La tarde discurría plácida. Seguía a distancia los movimientos de mí y de mi pandilla, escrutando con embeleso y cariño exquisito el rostro y las reacciones de cada uno de ellos, tratando de pasar lo más inadvertido posible. Atisbaba con fruición y desmenuzaba despacio los minutos lamentando no poderlos ralentizar para dilatar la estancia. Así transcurrió el tiempo hasta la subida a los dormitorios donde no pude, obviamente, acudir, pero que me podía imaginar como el padre Nemesio, aquel armario de dos cuerpos o.p., impondría silencio a base de hostias, pues, no sabría decir si fue aquella noche u otra, cuando recibí una junto al resto de la habitación por, según él, armar cachondeo. No sirvió excusa alguna. Tras la «caricia» fue como meter la cabeza en una escafandra.



La luna llena dotaba de un halo de misterio el camino de vuelta al «ingenio». Temía que, como en el cuento, toda la magia desapareciera mediante un chasquido de dedos. A mi espalda, un leve rumor en las ralas copas de unos álamos cercanos me hizo girar la cabeza admirando, una vez más, el sobrio «skyline» de la UNI bajo un hermoso cielo plateado. Tiempo después, cada vez que veía emerger en lontananza la torre de la iglesia camino hacia alguna parte, notaba que algo despertaba en mi interior.

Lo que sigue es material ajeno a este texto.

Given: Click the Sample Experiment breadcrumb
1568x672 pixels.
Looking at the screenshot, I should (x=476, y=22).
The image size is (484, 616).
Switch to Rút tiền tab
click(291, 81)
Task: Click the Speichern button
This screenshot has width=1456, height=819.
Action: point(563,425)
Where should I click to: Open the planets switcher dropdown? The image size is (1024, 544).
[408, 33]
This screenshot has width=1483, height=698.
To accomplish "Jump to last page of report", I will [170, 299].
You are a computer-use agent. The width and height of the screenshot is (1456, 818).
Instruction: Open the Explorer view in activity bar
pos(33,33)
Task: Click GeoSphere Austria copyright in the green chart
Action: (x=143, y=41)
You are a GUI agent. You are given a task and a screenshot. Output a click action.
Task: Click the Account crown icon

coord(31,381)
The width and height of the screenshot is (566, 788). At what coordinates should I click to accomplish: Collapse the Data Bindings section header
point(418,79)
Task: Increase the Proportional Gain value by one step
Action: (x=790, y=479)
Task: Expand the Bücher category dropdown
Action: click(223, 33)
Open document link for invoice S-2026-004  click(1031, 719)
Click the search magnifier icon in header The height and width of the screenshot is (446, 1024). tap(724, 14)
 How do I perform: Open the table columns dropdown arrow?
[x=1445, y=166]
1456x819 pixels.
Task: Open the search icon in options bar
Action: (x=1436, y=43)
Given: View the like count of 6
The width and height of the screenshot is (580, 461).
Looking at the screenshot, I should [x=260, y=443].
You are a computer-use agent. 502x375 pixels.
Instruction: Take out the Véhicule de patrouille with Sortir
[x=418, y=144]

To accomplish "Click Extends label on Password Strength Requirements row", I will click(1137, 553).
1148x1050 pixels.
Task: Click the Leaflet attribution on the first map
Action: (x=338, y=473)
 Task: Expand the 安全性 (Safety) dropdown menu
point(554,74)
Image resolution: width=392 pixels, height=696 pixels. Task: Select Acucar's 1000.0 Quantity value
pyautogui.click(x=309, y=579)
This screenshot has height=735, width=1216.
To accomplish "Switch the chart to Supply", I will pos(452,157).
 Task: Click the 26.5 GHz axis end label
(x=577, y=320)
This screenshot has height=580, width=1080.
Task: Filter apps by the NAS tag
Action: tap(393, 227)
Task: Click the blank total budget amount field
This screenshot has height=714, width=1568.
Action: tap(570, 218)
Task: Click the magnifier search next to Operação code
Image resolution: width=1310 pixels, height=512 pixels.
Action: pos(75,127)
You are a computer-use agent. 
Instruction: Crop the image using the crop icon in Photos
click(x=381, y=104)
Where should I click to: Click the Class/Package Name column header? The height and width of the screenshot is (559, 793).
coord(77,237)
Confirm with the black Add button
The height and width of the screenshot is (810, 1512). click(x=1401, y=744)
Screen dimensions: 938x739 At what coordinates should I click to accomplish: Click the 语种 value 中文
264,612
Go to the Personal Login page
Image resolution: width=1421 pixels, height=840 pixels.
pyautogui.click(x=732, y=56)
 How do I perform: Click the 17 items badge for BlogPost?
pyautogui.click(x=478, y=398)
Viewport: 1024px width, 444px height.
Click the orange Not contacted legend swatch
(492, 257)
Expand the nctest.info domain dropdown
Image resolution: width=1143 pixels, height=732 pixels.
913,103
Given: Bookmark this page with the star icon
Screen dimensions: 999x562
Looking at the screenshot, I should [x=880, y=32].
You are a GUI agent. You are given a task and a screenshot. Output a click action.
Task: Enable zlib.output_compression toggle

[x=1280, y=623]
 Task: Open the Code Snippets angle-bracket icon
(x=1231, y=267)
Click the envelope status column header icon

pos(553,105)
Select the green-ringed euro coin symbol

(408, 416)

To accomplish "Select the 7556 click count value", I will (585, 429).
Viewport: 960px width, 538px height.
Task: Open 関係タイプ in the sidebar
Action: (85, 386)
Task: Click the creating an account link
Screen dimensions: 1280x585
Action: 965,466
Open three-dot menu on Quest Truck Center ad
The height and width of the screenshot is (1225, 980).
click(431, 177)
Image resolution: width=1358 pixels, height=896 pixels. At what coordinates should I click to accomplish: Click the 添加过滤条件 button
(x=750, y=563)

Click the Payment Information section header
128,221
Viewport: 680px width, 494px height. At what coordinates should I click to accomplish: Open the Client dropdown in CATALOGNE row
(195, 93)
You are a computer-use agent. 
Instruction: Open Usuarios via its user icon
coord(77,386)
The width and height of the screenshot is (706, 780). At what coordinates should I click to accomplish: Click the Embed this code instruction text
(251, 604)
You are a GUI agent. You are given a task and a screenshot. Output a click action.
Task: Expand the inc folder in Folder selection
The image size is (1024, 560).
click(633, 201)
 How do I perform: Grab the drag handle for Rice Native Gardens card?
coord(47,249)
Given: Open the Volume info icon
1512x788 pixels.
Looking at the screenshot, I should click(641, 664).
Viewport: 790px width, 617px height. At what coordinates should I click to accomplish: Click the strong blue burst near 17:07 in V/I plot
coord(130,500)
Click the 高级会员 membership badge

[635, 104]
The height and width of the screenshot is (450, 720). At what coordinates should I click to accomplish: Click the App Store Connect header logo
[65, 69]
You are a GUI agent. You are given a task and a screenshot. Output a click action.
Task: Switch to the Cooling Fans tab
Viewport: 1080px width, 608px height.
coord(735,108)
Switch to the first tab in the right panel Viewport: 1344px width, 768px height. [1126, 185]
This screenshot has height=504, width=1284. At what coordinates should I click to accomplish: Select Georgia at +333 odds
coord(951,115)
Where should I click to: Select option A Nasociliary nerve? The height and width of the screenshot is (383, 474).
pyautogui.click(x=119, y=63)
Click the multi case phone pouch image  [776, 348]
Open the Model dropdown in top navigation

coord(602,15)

— ¿Paco, te pasa algo? ¿Es que no piensas levantarte en todo el día?
La voz de mi mujer, como salida de la ultratumba, me sobresaltó; y mientras la miraba sin saber quien era ella ni como me llamaba yo —una extraña sensación que no me ocurría desde mis años mozos donde el sueño pertinaz no había quien lo saciara—, me interpeló de nuevo: «No olvides, mientras bajo a por el pan, hacer tus ejercicios, que luego no hay quien te quite la forma de la silla». «Ah, las pastillas no las olvides, que luego dices tonterías». «Dios, qué pena tener que llegar a viejos».